In Bing's Webmaster Tools, they have a warning if your html is over 125KB.
It states:
Evaluated size of HTML is estimated to be over 125 KB and risks not being fully cached.
Recommended action
Ensure that the page source does not contain large amounts of CSS or code at the top of the page. Consider moving code and styles into separate files.
Search engines may not fully acquire the content on a page if the page is contains a lot of code. Extraneous code can push the content down in the page source making it harder for a search engine crawler to get to. A soft limit of 125 KB is used for guidance to ensure all content & links are available in the page source to be cached by the crawler. This basically means if the page size is too big, a search engine may not be able to get all of the content or may end up not fully caching it.
- Does anyone know what type of caching this is referring to?

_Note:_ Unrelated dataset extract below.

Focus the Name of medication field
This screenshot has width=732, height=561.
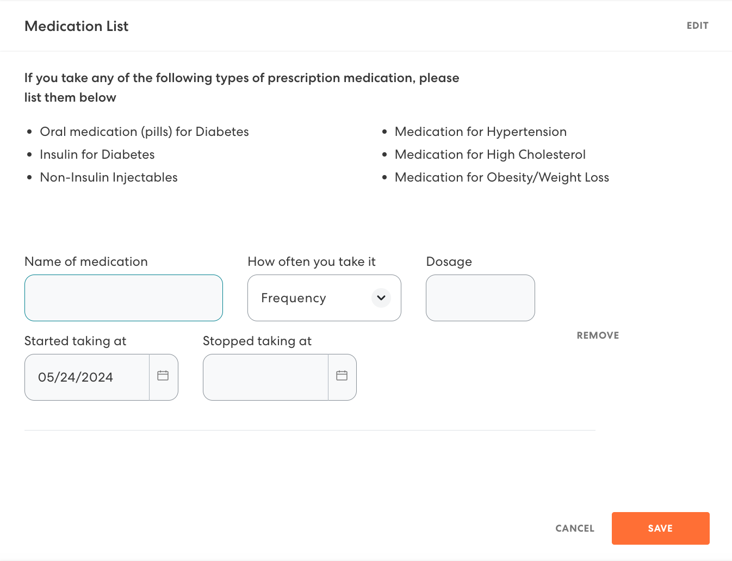(123, 298)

- Is it just referring to the cached copy of the page which users can view?
I tried asking the Bing Webmaster Tools support contact for details, but they seem to not know much about it.
I asked them:
- Could you clarify what it's referring to regarding "not fully caching"?

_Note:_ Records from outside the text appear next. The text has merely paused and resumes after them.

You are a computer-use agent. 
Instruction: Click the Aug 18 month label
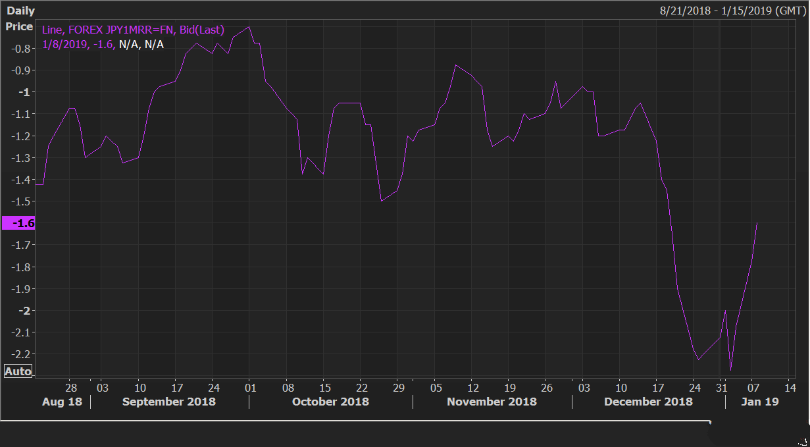tap(62, 402)
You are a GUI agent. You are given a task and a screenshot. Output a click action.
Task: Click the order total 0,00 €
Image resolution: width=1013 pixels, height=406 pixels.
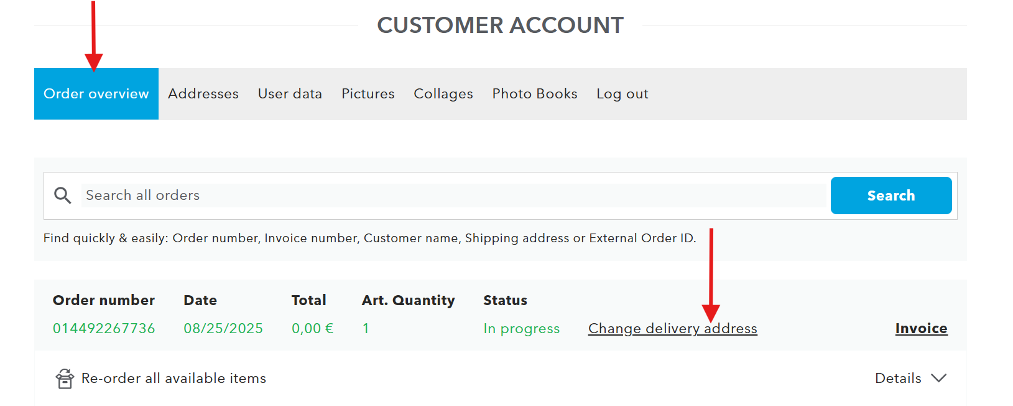click(313, 328)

- Does this mean that content after 125KB will not be indexed?
- Does "soft limit" mean that that's not the actual limit?

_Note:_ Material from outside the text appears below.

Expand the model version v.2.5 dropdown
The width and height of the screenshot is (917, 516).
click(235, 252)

- If so, how much higher is the actual limit?
In their first response to my questions, they responded with a vague:
I would like to inform you that the recommendation is correct. Please reduce the size of the overall HTML page.
When I repeated the same questions to them, they responded with:
Firstly Caching is a way of making a web page appear faster. That is the short way to explain it, but of course there is a whole process behind data caching techniques.
Secondly No it doesn't mean content after 125KB will not be indexed.
125 KB is the actual higher limit. For more info on this please reach out to your SEO specialist for better understanding.
This second vague response seems to imply that it doesn't affect indexing, and might be referring to the cached webpage feature. Does this sound correct?